Partitions our explained variance

28
Q

Define and explain steps in a hierarchical regression

A

Groups of variables that we want to look at as a distinct set of predictors

Often people have variables they want to adjust for in one step e.g age and gender

May want to put questionnaire measures in one step and behavioural measures in another

Known predictors before hypothesised predictors

Fine to tabulate full regression analysis but report final model (including all steps) in the text

You should also describe the set up of the regression model (i.e which variables were entered on each step and why)

29
Q

Define and explain adjusted r^2 change

A

This tells us how much adjusted R^2 (ie the amount of variance in the outcome predicted by the model) changes with the addition of a new step after controlling for each previous step

SPSS calculates an F-change, simply an ANOVA F value telling you whether the step (R^2 change) predicts a significant amount of variance after controlling for previous steps

These should be reported

30
Q

Explain why outliers are an issue and how they can be identified

A

Outliers/influential cases can have considerable effect on our regression parameters

Outlier is not condition: not conditional on any other variable

Only on dependent variable

Can check outliers using box plots

31
Q

Define leverage and explain how it works

A

Tells us about extreme data points on the X variable

Distance between Xi and all other X data points

Between 0 and 1 (lower = better)

Sum of the leverage values = number of predictors in the model

Cut offs: 3, 3 times number of parameters divided by number of data points

32
Q

Define and explain Cook’s distance

A

If any outcome variables have high residuals, they may distort accuracy

Tells us how predicted Y values will move on average if the data point is removed (a lot of change indicates a large amount of influence)

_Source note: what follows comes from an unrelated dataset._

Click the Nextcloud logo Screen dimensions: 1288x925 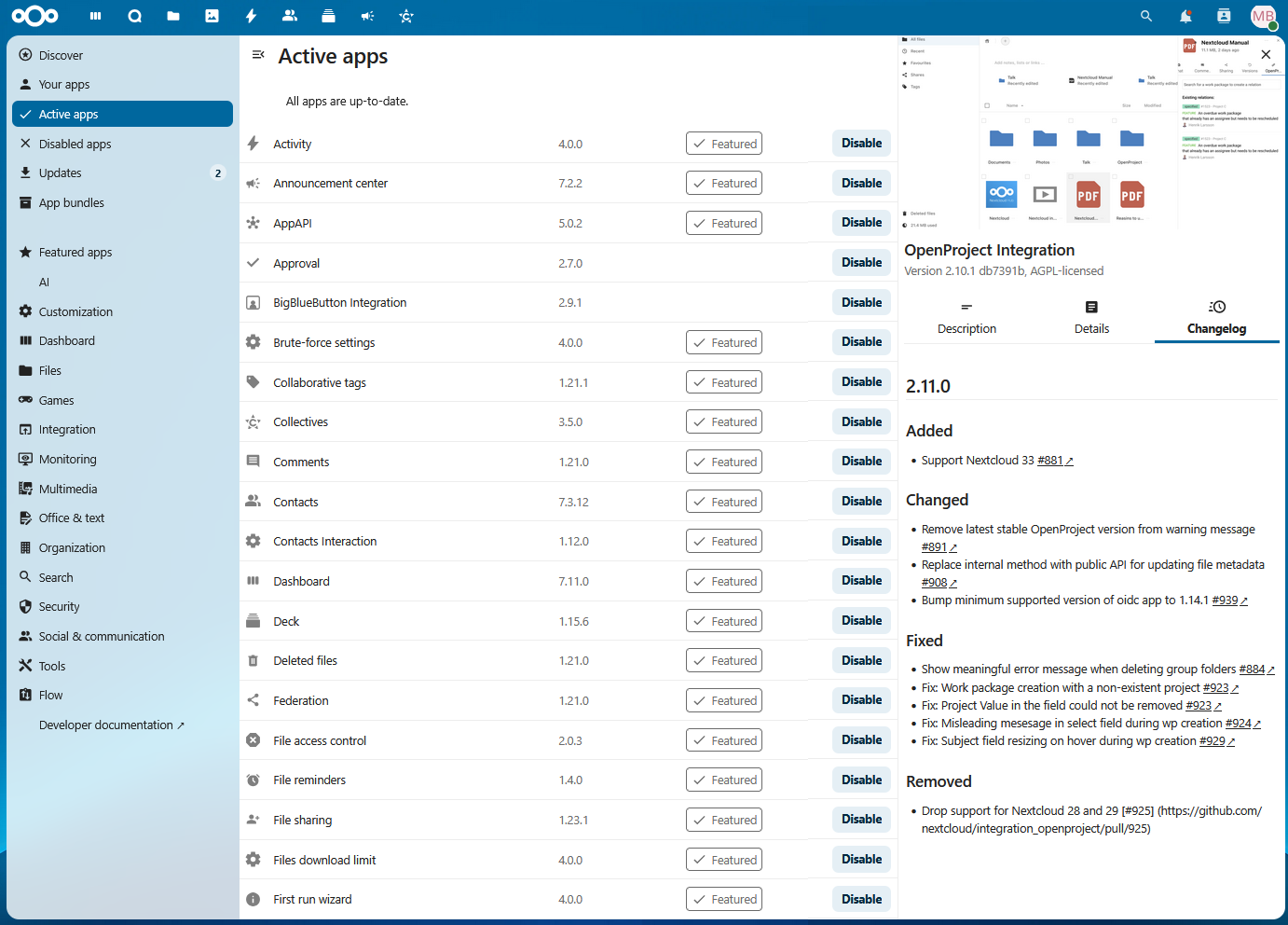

As with variance inflation factor, no accepted cut off – MANY DIFFERENT

E.g >1, 4/number of participants, 3 times larger than the mean

33
Q

Define DFBETAs and give the cut-offs

A

The difference in the regression co-efficient with the data point included-excluded

Expressed as change in standard deviation

Cut offs:

2/SQRT(n)

Value = 1

If cooks’ distance on exam: 4/N-K-1) (k= NUMBER OF INDEPENDENT VARIABLES)

If DFBETAs: 2/SQRT(n)

34
Q

Explain the SPSS output for hierarchical regression

A

Unstandardized B (and confidence intervals) – how much does BMI increase for every 1 unit increase in our IV

Standardised B – allows us to make comparisons across predictors

R2 change is used to assess how much (more) variance is explained at each step.

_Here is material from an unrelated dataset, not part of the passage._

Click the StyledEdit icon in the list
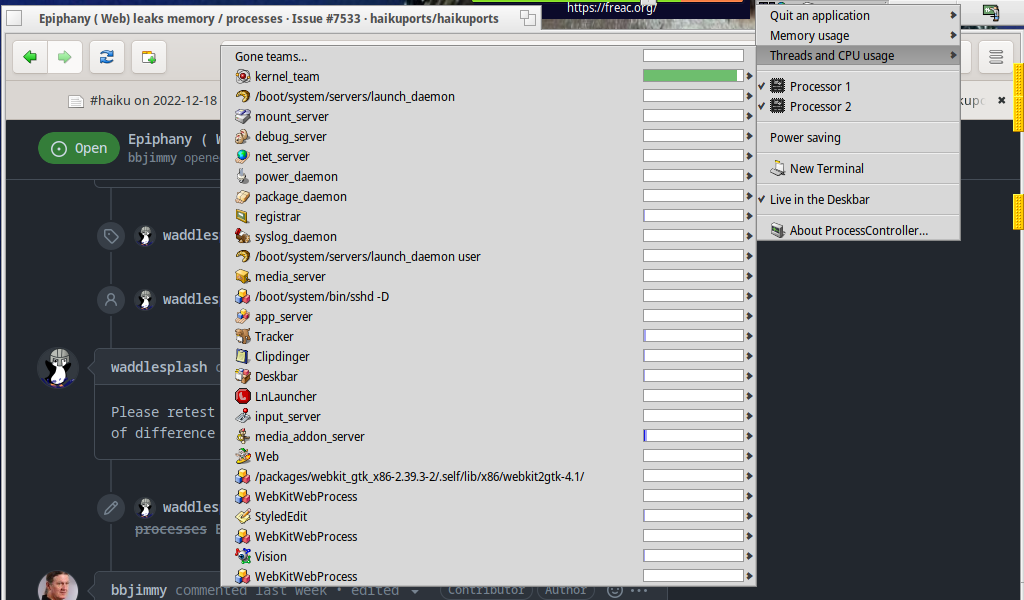 click(x=240, y=516)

F-change tells us whether the amount of extra variance explained is significant.

35
Q

Give an example APA style writeup for hierarchical regression

A

A hierarchical linear regression was conducted to example the effects of age, gender, self-control, eating restraint and childhood attachment on BMI. Age and gender were added to step one of the model, and self-control, eating restraint and childhood attachment added to step two. Variance Inflation Factors suggest multicollinearity was not a concern. The final regression model was significant and explained 54 % of variance (F(5, 94) = 24.60, p < .001) Age was a significant positive predictor of BMI and self-control was a significant negative predictor. Gender, Eating Restraint, and childhood attachment were not significant predictors (see table…)

36
Q

Describe reliabilty

A

• Refers to the consistency of a measure – it is essentially about whether a measure is consistent. • Psychologists consider three types of reliability: 1. Over time (test-retest reliability) 2. Across items (internal consistency) 3. Across different researchers (inter-rater reliability) • Reliability measures commonly take the form of correlation coefficients but there are different methods available.